= Maria of Gothia =

Maria of Gothia was the first wife of David of Trebizond, last Emperor of Trebizond, whom she married in 1426.

== Family ==
Maria of Gothia was a daughter of Alexios I of Theodoro, ruler of the Principality of Theodoro, in Crimea. Theodoro was also known as Gothia because its territory had previously belonged to the Crimean Goths, who had undergone Hellenization under the influence of the Byzantine Empire. Her family were the Gabras.

Alexios I was a son of Stephen of Theodoro, who emigrated to Moscow in 1391 or 1402 along with his son Gregory. Stephen's patronymic suggests he may have been the son of Basil of Theodoro. The relation of Stephen to the first known prince of Theodoro, Demetrios is uncertain, though Demetrios could be his grandfather.

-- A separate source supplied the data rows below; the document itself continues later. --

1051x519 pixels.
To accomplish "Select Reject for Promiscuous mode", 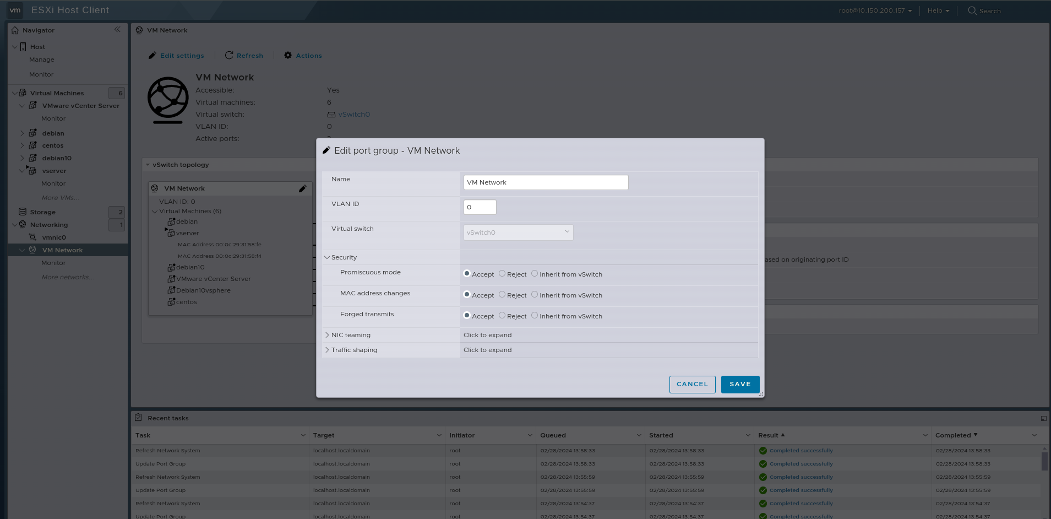I will pos(502,274).
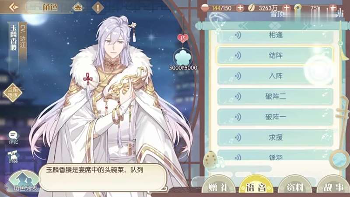Play the 相逢 voice line

275,36
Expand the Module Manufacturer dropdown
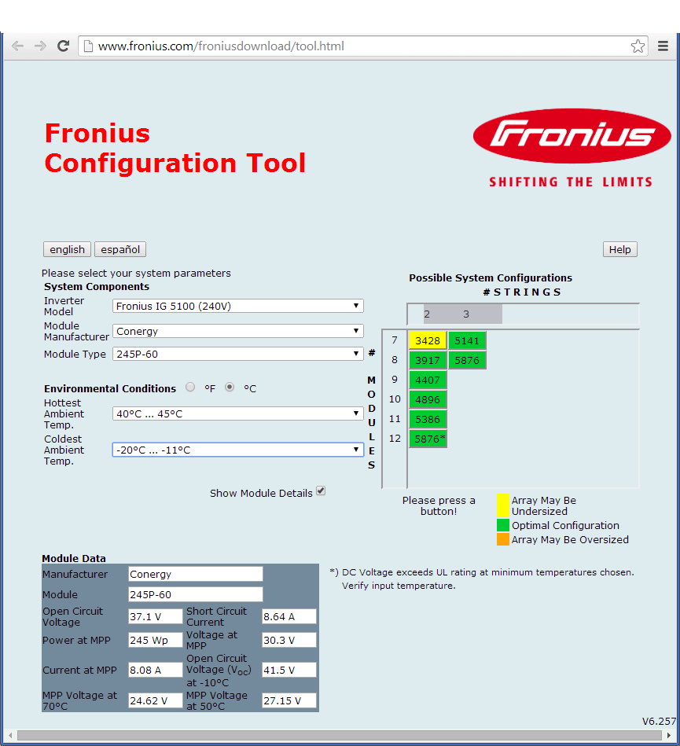 [238, 331]
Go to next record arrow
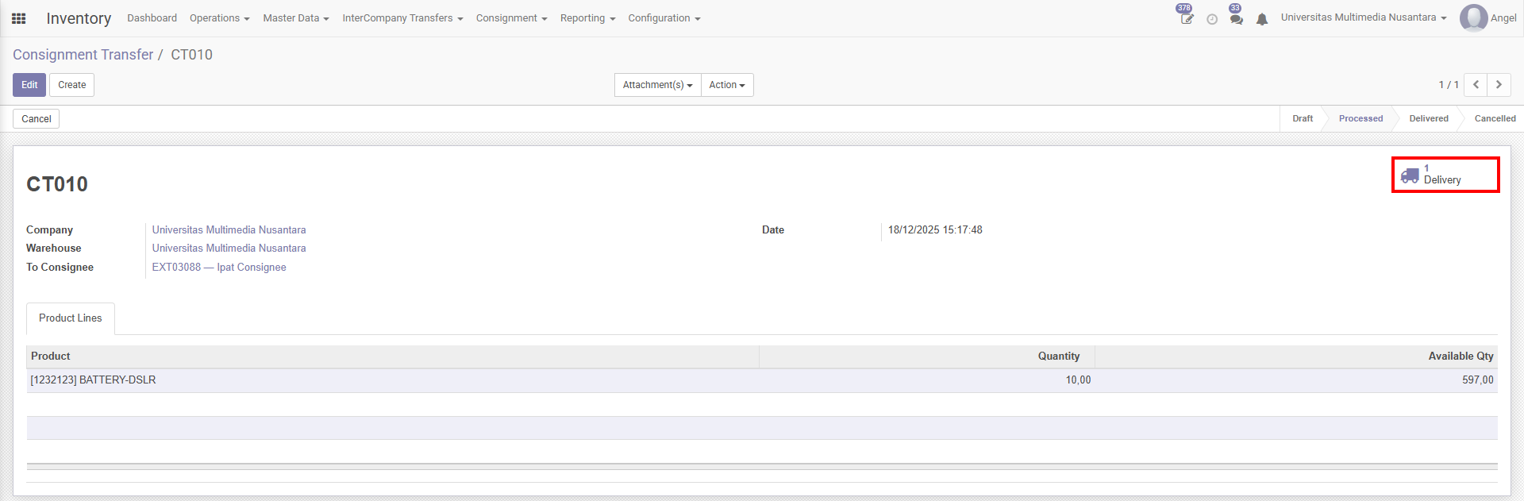 (x=1499, y=85)
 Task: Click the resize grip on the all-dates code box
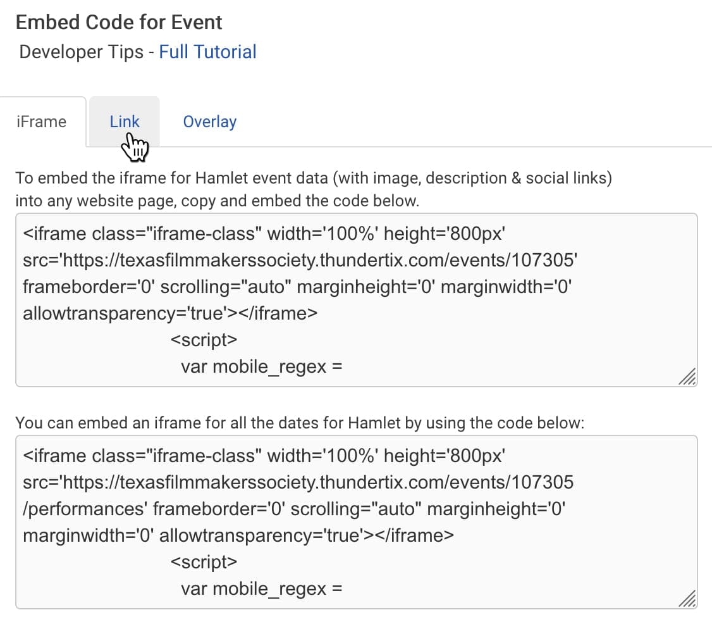pos(687,599)
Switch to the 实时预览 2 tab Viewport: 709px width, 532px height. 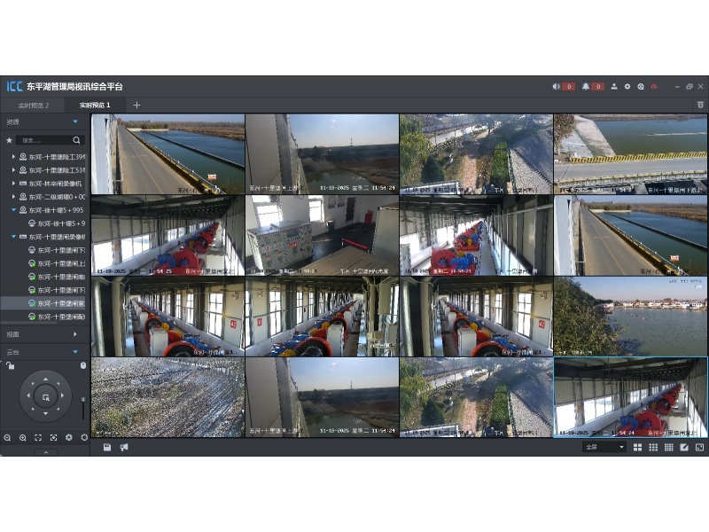tap(34, 105)
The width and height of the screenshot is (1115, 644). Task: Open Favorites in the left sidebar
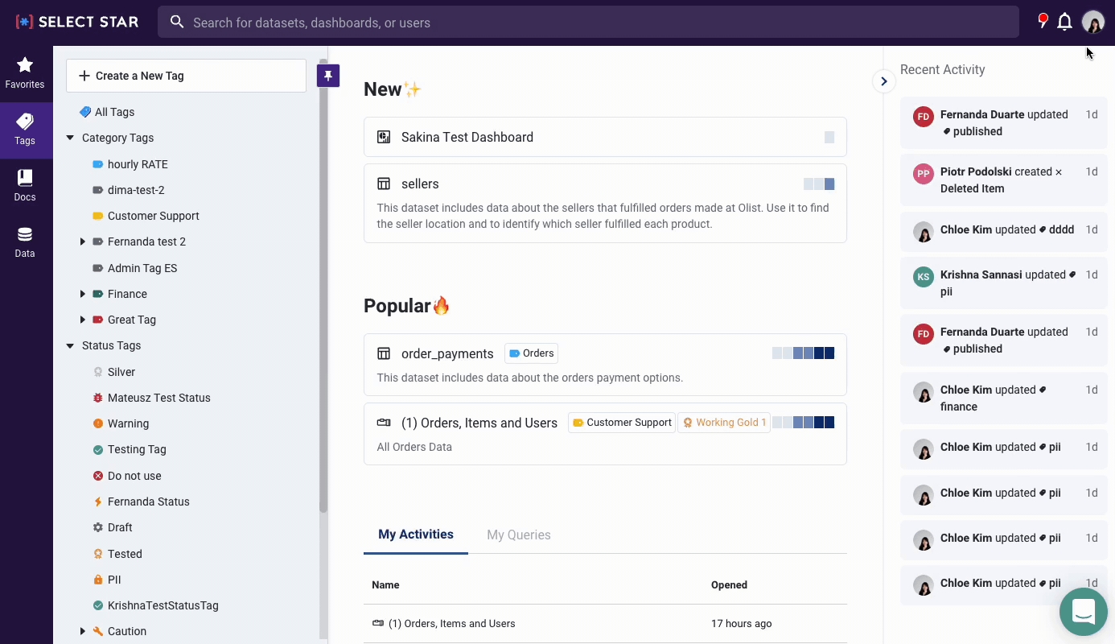pos(25,72)
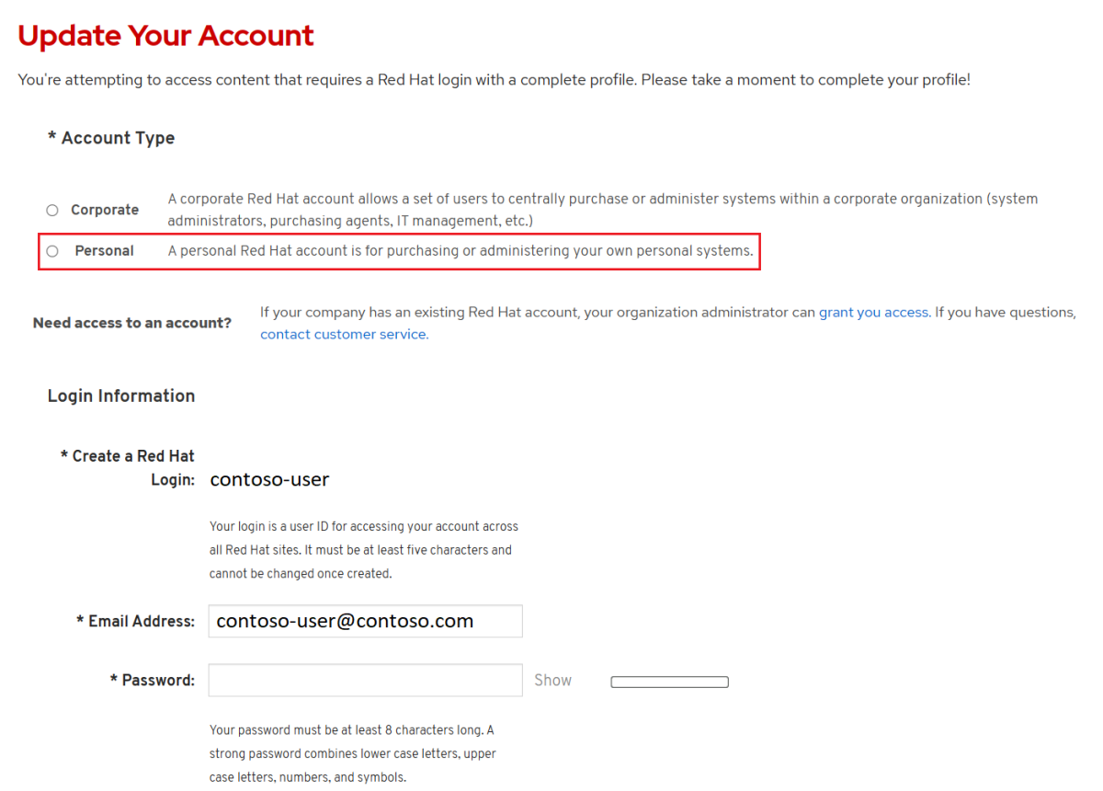
Task: Click the personal Red Hat account description text
Action: pyautogui.click(x=460, y=251)
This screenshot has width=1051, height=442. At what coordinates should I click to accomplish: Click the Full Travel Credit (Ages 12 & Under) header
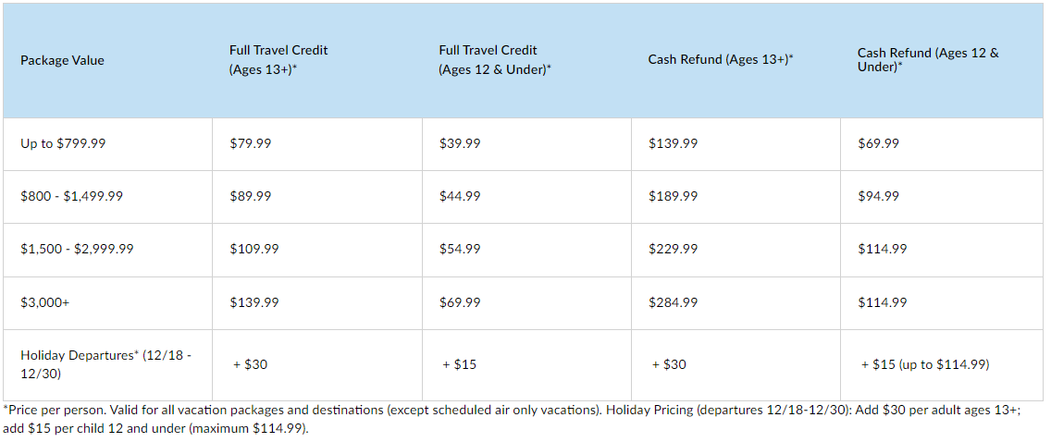(x=495, y=59)
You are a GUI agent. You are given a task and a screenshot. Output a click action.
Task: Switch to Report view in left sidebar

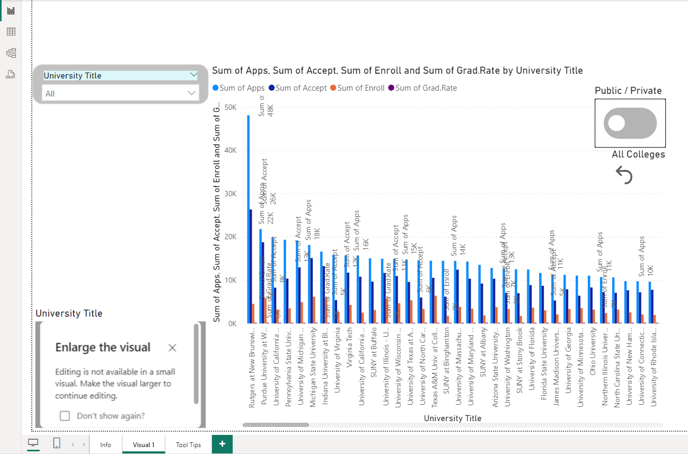coord(11,11)
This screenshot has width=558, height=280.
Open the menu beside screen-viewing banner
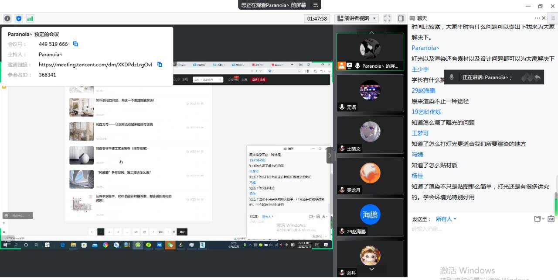(315, 5)
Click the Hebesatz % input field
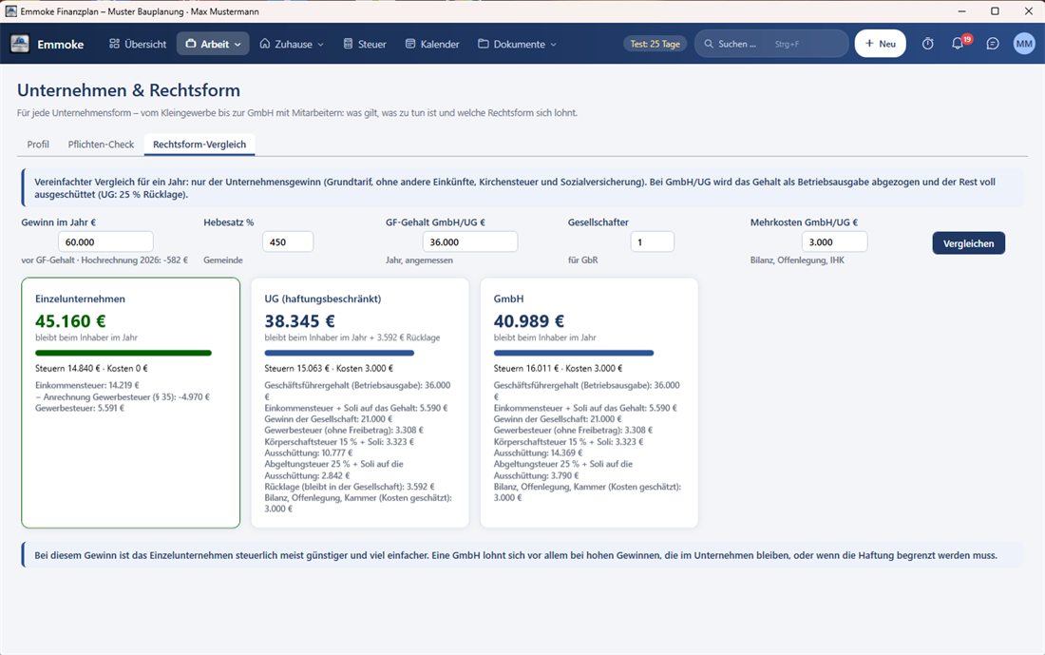Viewport: 1045px width, 655px height. click(x=288, y=242)
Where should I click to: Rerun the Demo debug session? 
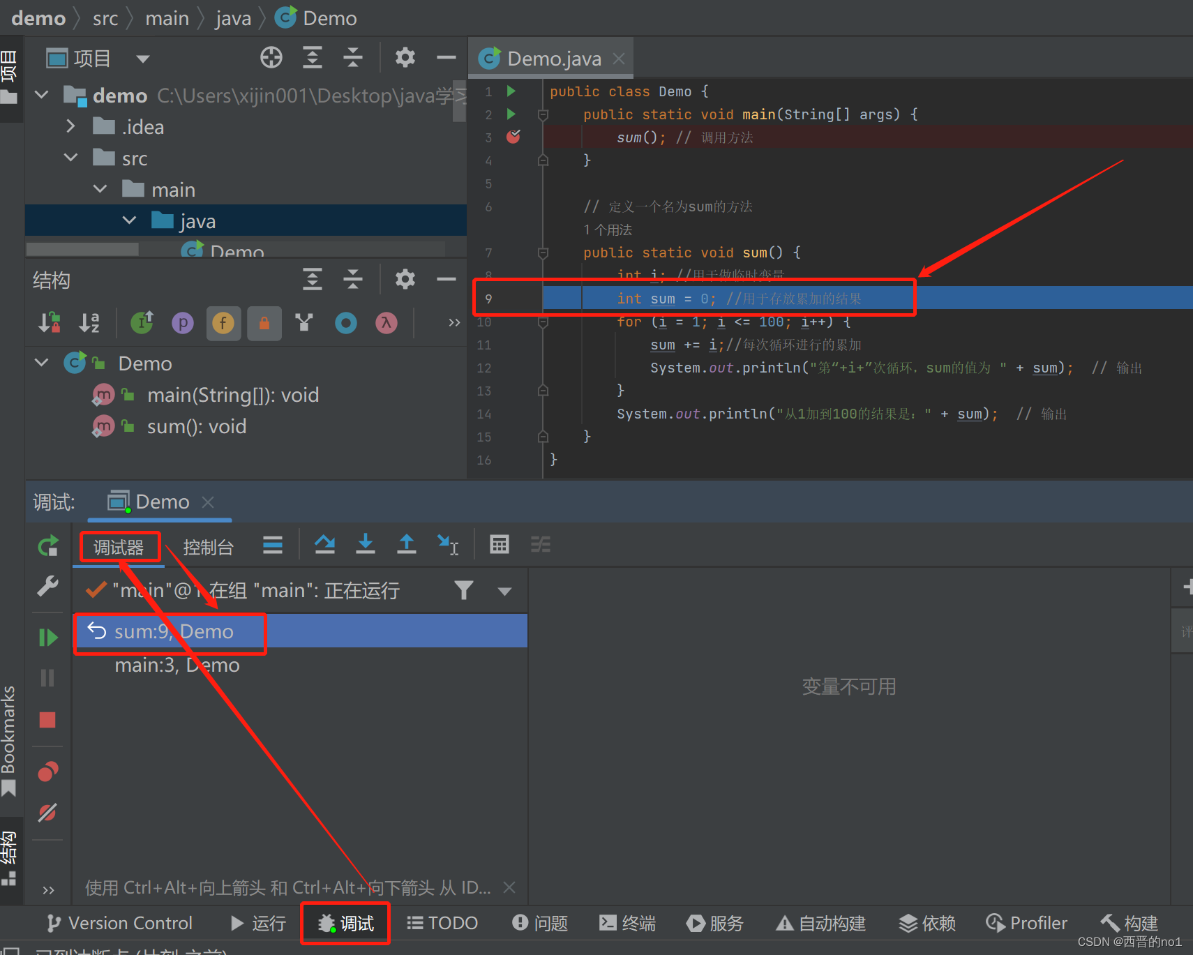coord(47,546)
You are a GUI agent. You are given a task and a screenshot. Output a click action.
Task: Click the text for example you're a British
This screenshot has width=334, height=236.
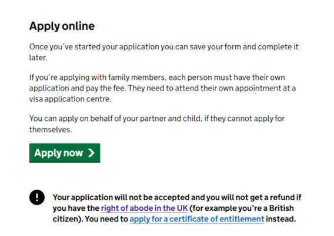242,208
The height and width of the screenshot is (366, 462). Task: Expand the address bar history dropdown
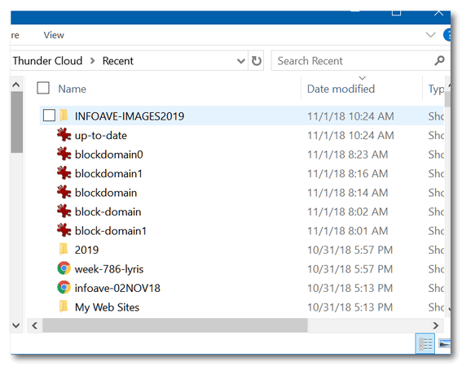point(241,61)
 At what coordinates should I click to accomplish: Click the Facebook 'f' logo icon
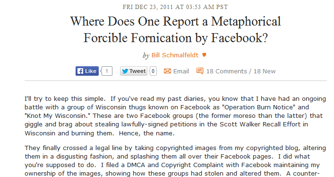[x=80, y=71]
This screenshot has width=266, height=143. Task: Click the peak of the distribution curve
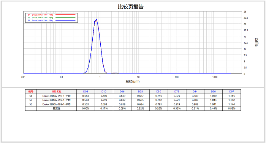(97, 19)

The Goths in the Crimea (1936) by Alexander Vasiliev presented the theory that Demetrios and his successors were descendants of Constantine Gabras, the doux of Trebizond in the early 12th century. Constantine is considered a nephew of Theodore Gabras, the 11th century Duke of Trebizond mentioned in the Alexiad by Anna Komnene. However the exact relation is uncertain; Constantine could also be a younger brother or even son of Theodore.

== Marriage ==
Maria sailed from Gothia, and married David of Trebizond in September 1426 in Trebizond. A report by historian Theodore Spandounes, dated to 1538, names the wife of David as Helena Kantakouzene, the sister of Irene Kantakouzene. Spandounes adds that Helena was visited by her brother George in Trebizond sometime after 1437, which implies Maria may have been dead by that time. On the other hand, based on an epitaph composed by John Eugenikos for her nephew Alexis, who died in Trebizond, Maria's brother John and her nephew Alexis were resident in Trebizond in 1447. It is unlikely they would have remained there after her death and her husband's subsequent remarriage.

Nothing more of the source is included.